Oil and natural gas companies that drill on US government-owned land are spending less for access after the Trump administration invoked the coronavirus crisis to slash the royalties they pay. About 300m barrels of the US’s 4.5bn barrels of oil production last year came from wells on federal lands, while another 700m barrels were pumped in offshore federal waters. Energy production yielded $12bn in direct revenue for Washington in fiscal 2019.

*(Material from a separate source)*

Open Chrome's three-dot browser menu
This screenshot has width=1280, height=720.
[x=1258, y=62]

The collapse in oil prices as the pandemic set in forcing companies to suspend drilling and in some cases close wells. Seeking to keep wells from abandonment, the US interior department on April 21 declared that oil and gas operators could seek lower royalty rates. West Texas Intermediate crude had plunged below $0 a barrel for the first time the day before. The government has since cut royalty rates on hundreds of properties, in many cases from 12.5 percent of sales to 0.5 percent, data show.

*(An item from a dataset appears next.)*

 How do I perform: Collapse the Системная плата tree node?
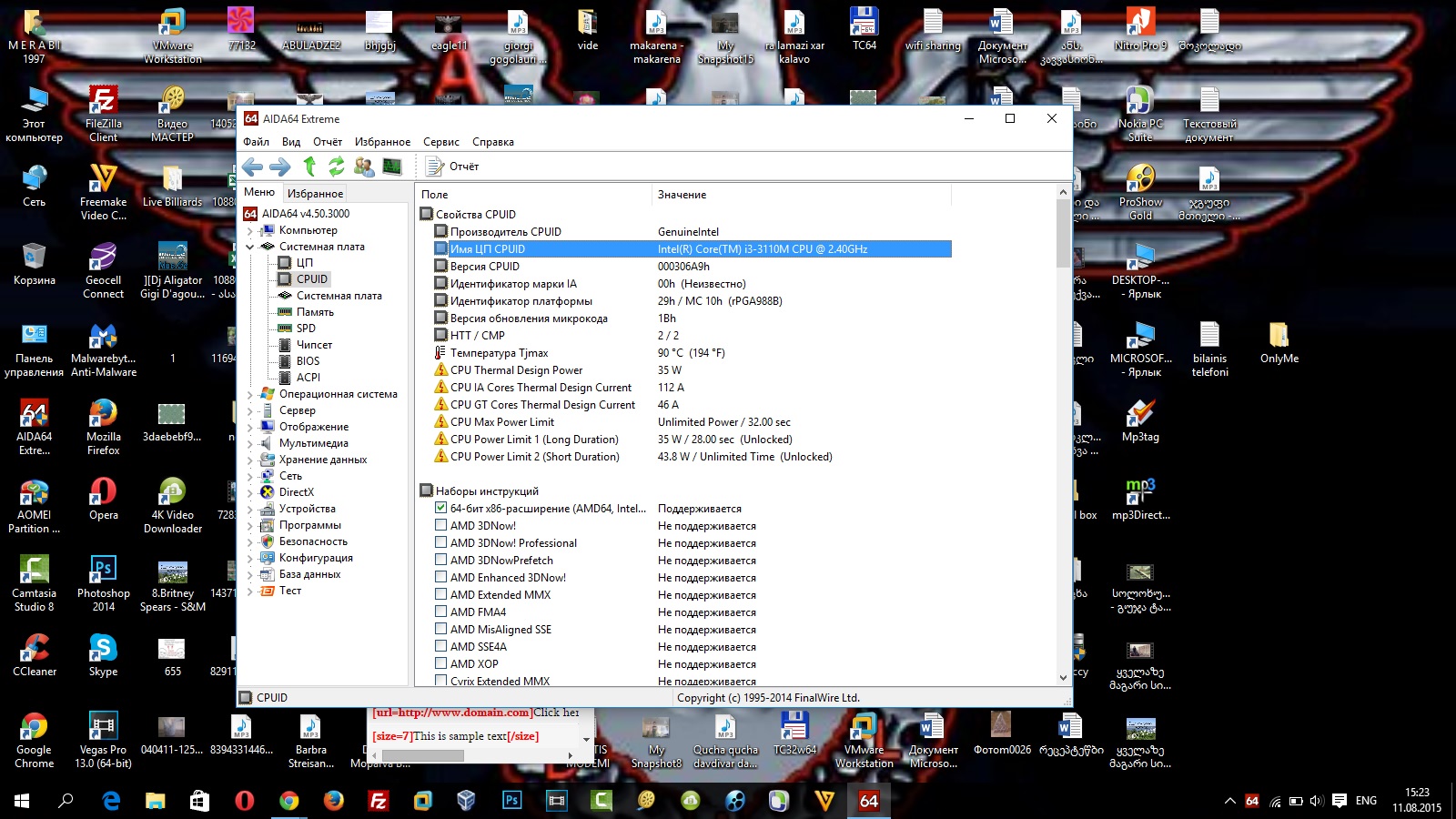(250, 247)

While a small portion of federal government revenue, energy royalties are important to resource-rich states in the mountain west that receive about half of what Washington collects inside their borders. “These oil and gas royalties are an integral component of many western states’ budgets, and suspending their collection would have a direct negative effect on states,” the Western Governors’ Association wrote in early April to David Bernhardt, a former oil lobbyist who serves as interior secretary.
In fiscal 2019, the federal government disbursed $2.2bn back to states, more than half to New Mexico – home to a portion of the prolific Permian Basin oilfield – and almost 30 percent to Wyoming.
Data from the Bureau of Land Management show the administration has slashed royalty rates on hundreds of thousands of acres including more than 100,000 acres in Wyoming and 95,000 acres in Utah. In Colorado, data as of late June showed that more relief requests had been rejected than granted.
The data have trickled out on an antiquated BLM website and reflect requests for relief made months ago. In royalty-dependent New Mexico, the BLM has yet to release any data on company requests. Aaron Weiss, deputy director of the Center for Western Priorities, a public lands advocacy group, said the omission raised questions.